Prima della conclusione delle indagini preliminari, la documentazione viene inserita nel fascicolo del difensore che è formato e conservato presso il giudice per le indagini preliminari; successivamente, ferma restando la possibilità di presentare direttamente gli elementi di prova in udienza preliminare, il fascicolo del difensore è inserito in quello del P.M. e, con l’accordo delle parti, è anche possibile l’acquisizione al fascicolo per il dibattimento [v. artt. 391 octies e 431 ult. com., c.p.p.]. Ciò significa che le investigazioni difensive, almeno sulla carta, non sono più lettera morta: mentre sotto il rigore dell’abrogato art. 38 disp. att. c.p.p. l’acquisizione delle prove doveva essere sollecitata al P.M., unico organo incaricato della raccolta e del vaglio dei dati riguardanti fatti di possibile rilevanza penale, la nuova disciplina permette che tale attività possa essere svolta anche dal difensore.
Sotto questo profilo la normativa merita una valutazione positiva perché elevando le indagini difensive a veri e propri atti del procedimento assicura la parità tra accusa e difesa in relazione alla loro utilizzabilità. Dalla disamina fin qui svolta, a parte le eccezioni su esposte, sembra potersi affermare che i soli ostacoli rimasti alla realizzazione della par condicio tra accusa e difesa sono le persistenti riserve mentali degli operatori del settore e della società.

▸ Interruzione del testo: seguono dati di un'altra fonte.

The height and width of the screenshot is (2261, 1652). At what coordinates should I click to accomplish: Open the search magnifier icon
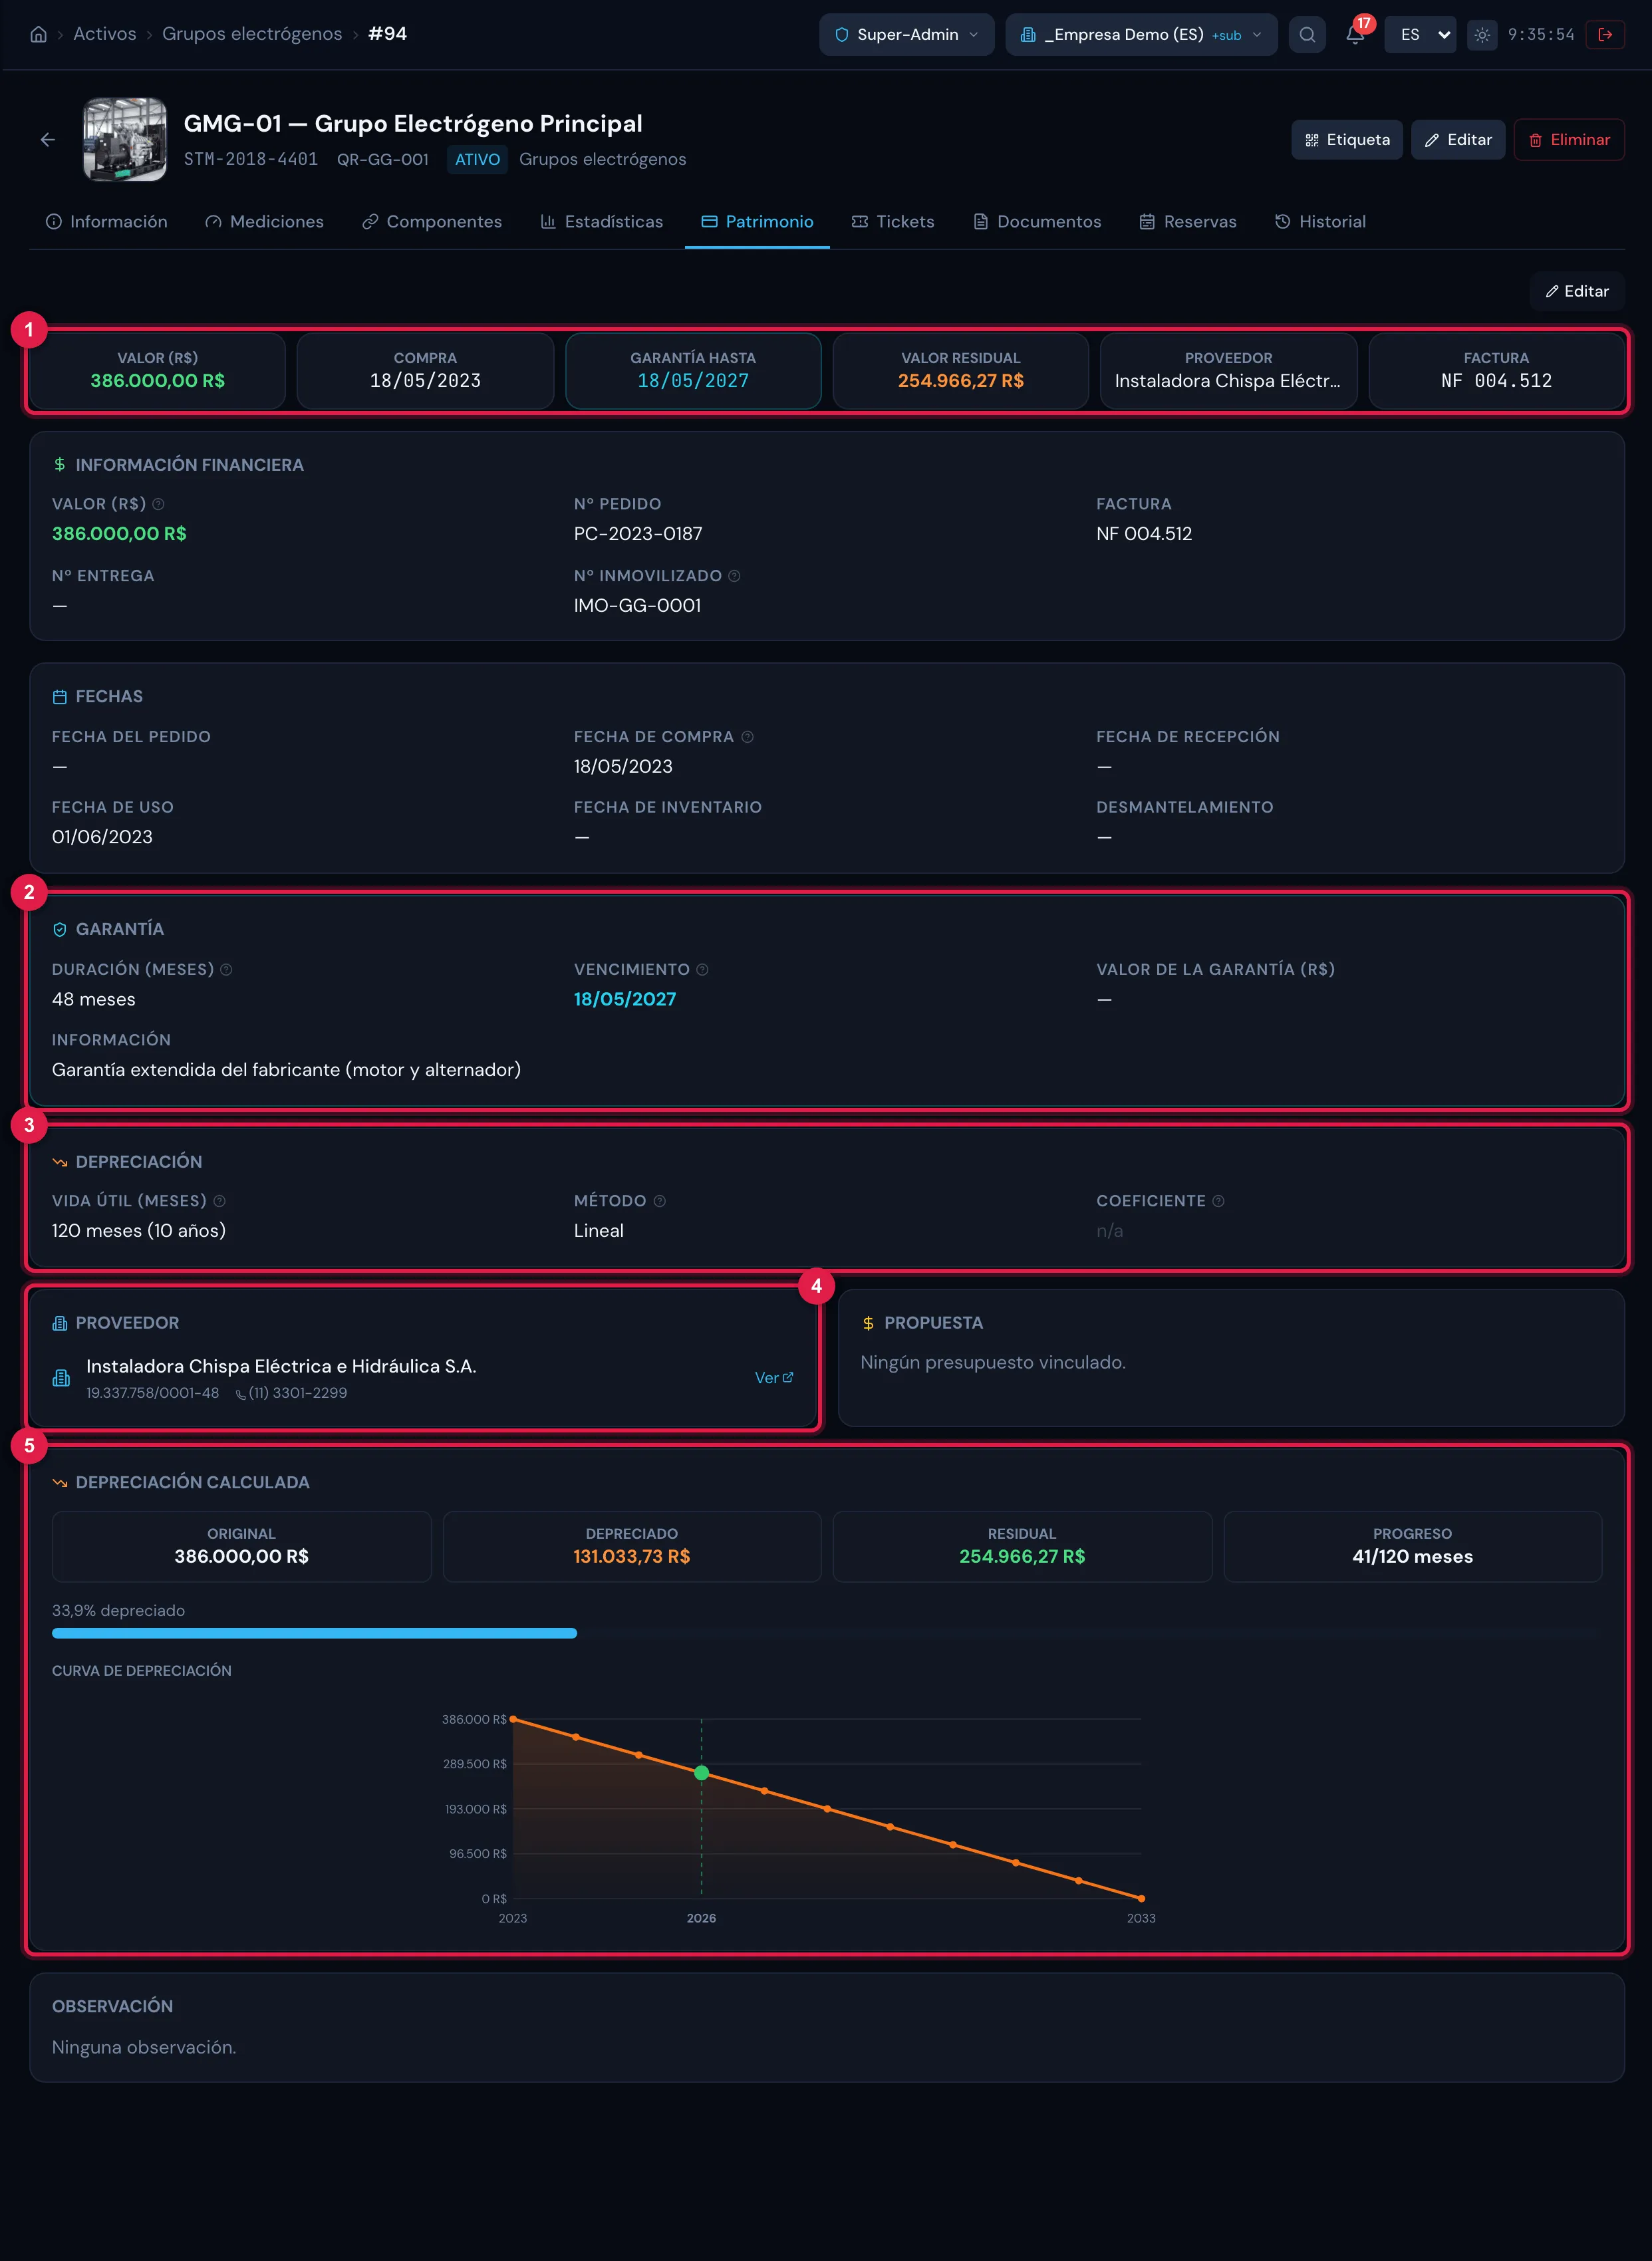click(x=1307, y=34)
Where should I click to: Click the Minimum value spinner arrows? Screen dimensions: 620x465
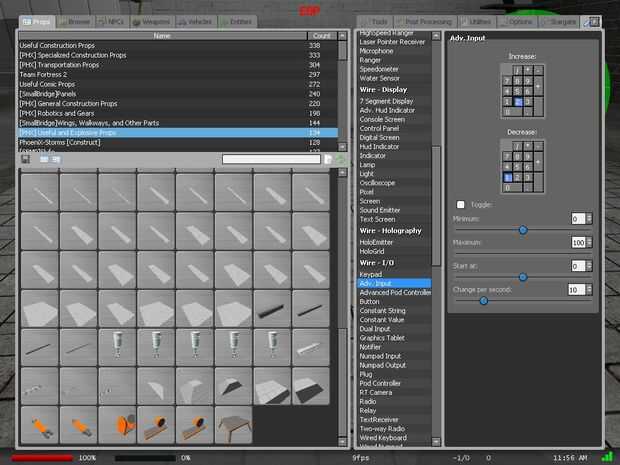[589, 218]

La giurisprudenza della Suprema Corte, in vero, ha spesso seguito le modifiche legislative, ed alcune volte le ha precedute: Cass., sez. I, 31-01-1994, era ancora dell’idea che “Le indagini difensive possono essere finalizzate alla sollecitazione dell’attività investigativa del p.m. ovvero alla richiesta di incidente probatorio, mentre è esclusa una loro diretta utilizzabilità per le decisioni del giudice; tale interpretazione è confermata dal tenore letterale dell’art. 38 att. c.p.p. oltre che dalla ratio del sistema processuale che, attraverso l’art. 348 c.p.p., attribuisce esclusivamente alla polizia giudiziaria il compito di procedere all’assicurazione delle fonti di prova, e, attraverso l’art. 358 c.p.p., attribuisce esclusivamente al p.m. il compito di compiere ogni attività necessaria ai fini dell’esercizio dell’azione penale e di svolgere accertamenti su fatti o circostanze a favore dell’indagato.”; mentre già Cass., sez. VI, 16-10-1997, precedente alla novella, statuisce che “Il risultato delle indagini difensive è utilizzabile allo stesso modo di quello degli atti di indagine compiuti dal p.m.”